Designing for deuteranopes

People tend to use red, green, and blue on white backgrounds, because those are simple colours that are dark enough to stand out. But that can be a problem for deuteranopes.

Deuteranopia is one form of colour blindness. About 7-8% of men are colour blind in one way or another, with red-green colour blindness of some form being the most common. Thus, chances are that at a reasonably sized conference, someone walking past your poster has issues distinguishing colours that most of us take for granted.

Andy Baio has a great post about reading graphics with his “broke-ass eyes,” as he put it. There are some great tips there.

Did you know that Photoshop has a colour-blind simulator? I didn’t.

Even better, Andy points to Vischeck, an online colorblind simulator. I ran several posters that I had previously critiqued through the simulation. Luckily, most of them held up pretty well. Here are a couple of examples (click to enlarge).

The overall effect is much more monotone, but the poster is still quite legible overall.

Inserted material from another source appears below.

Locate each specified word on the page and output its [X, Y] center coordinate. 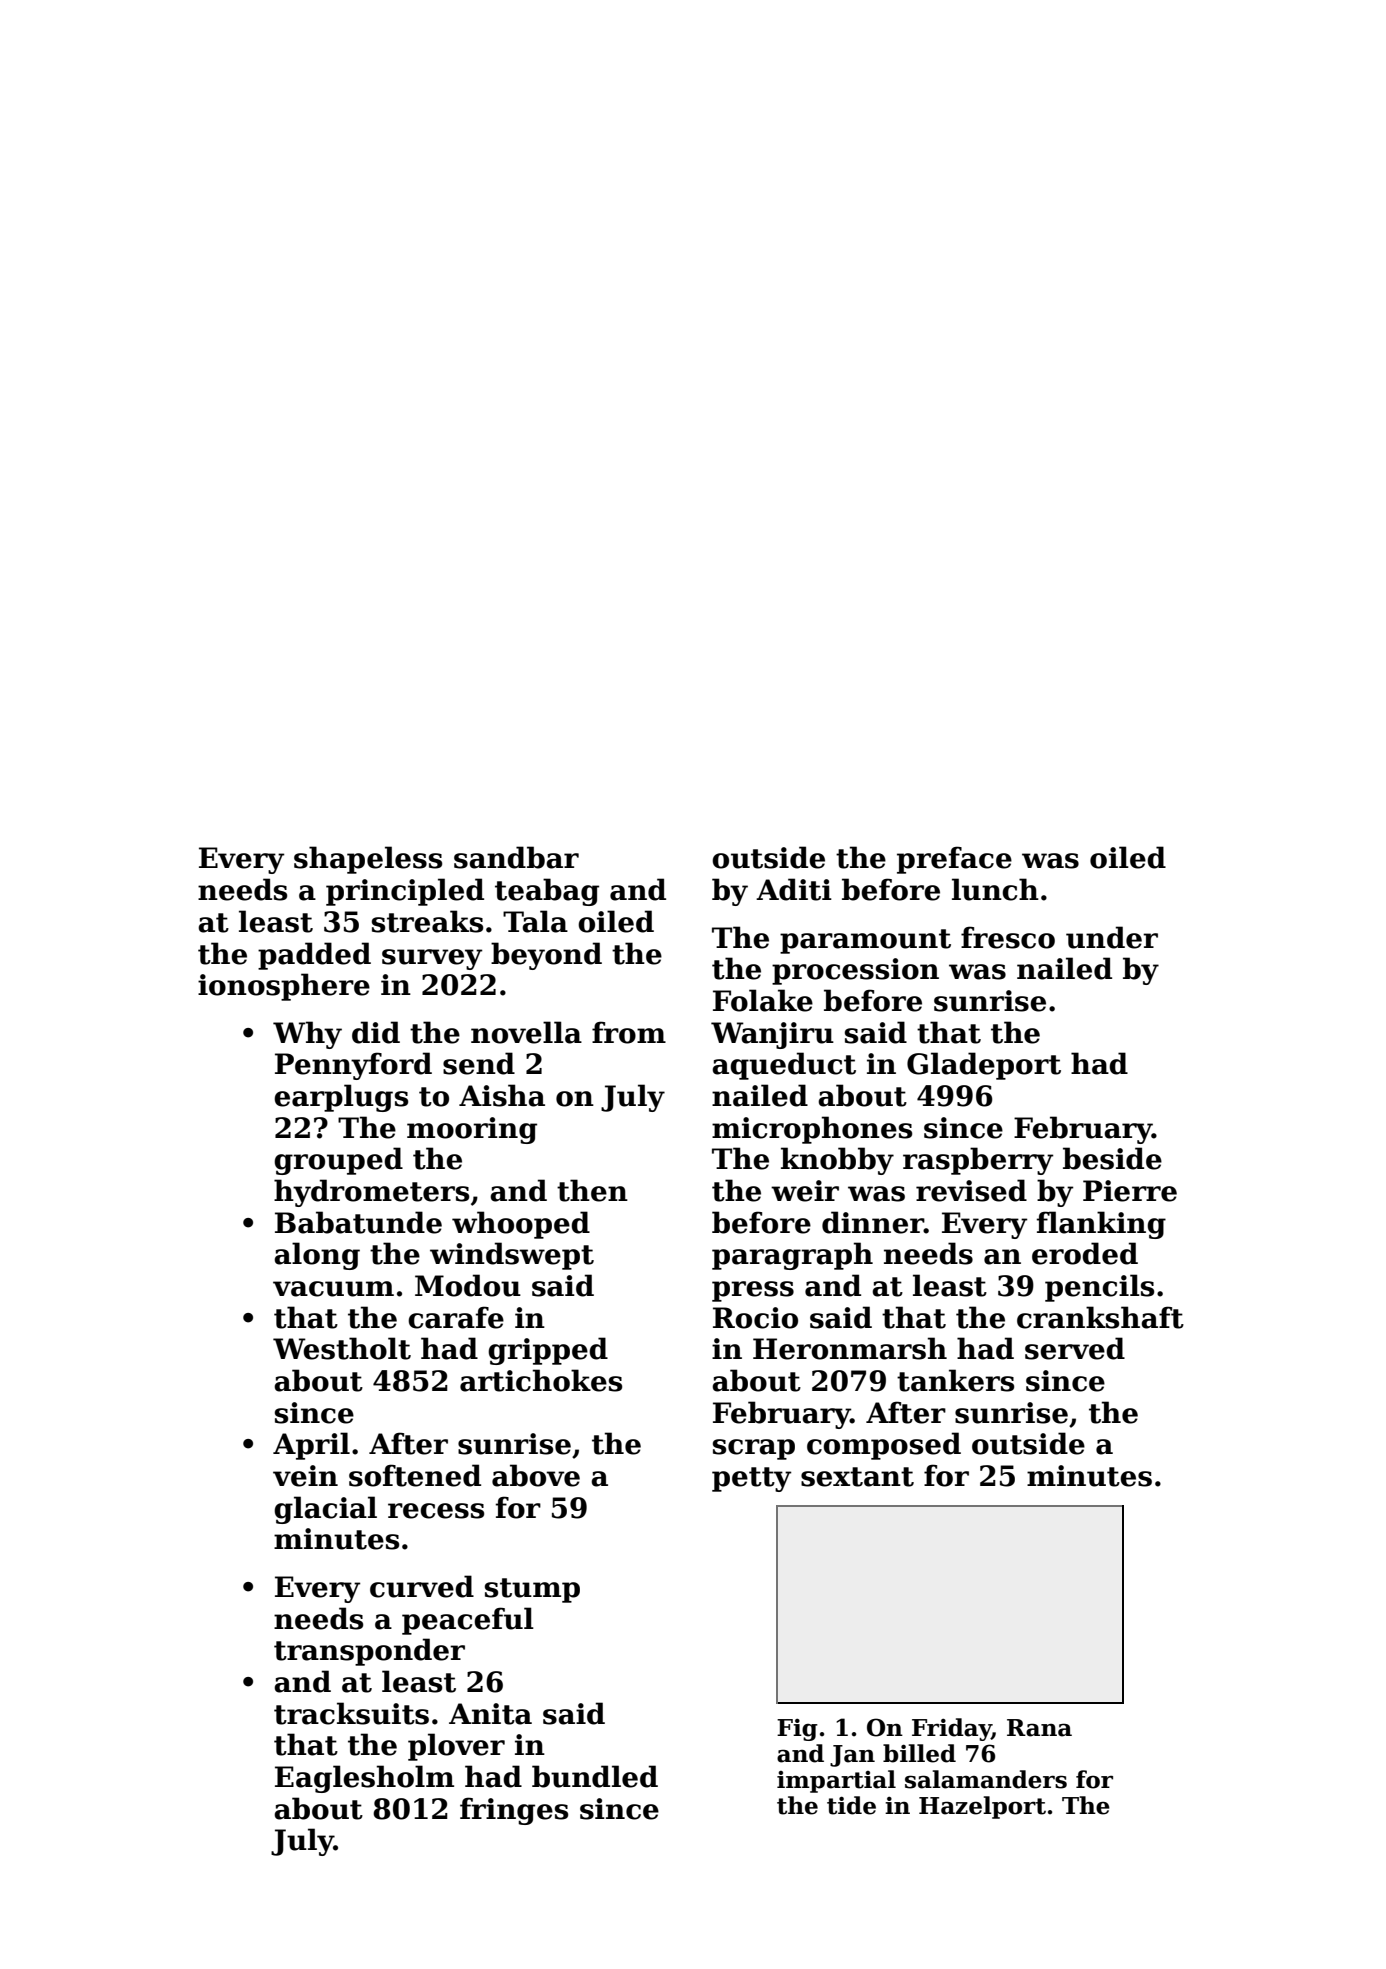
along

This one has a more serious issue. The figure in the upper right corner might not interpreted properly by someone who is red-green colour blind.

If you want to use red and green to distinguish data on a graph, make sure that the data is distinguished by some other characteristic than just colour. Don’t use red and green circles; use red circles and green triangles. Don’t use red and and green lines; use a red solid line and a green dashed line.

And you can’t go wrong with good ol’ black text and lines on a white background.

I found that once I was reminded of how common colour blindness is, I became sensitized to it, and started noticing potential problems. A little planning can go a long way in making your posters legible for colour blind people.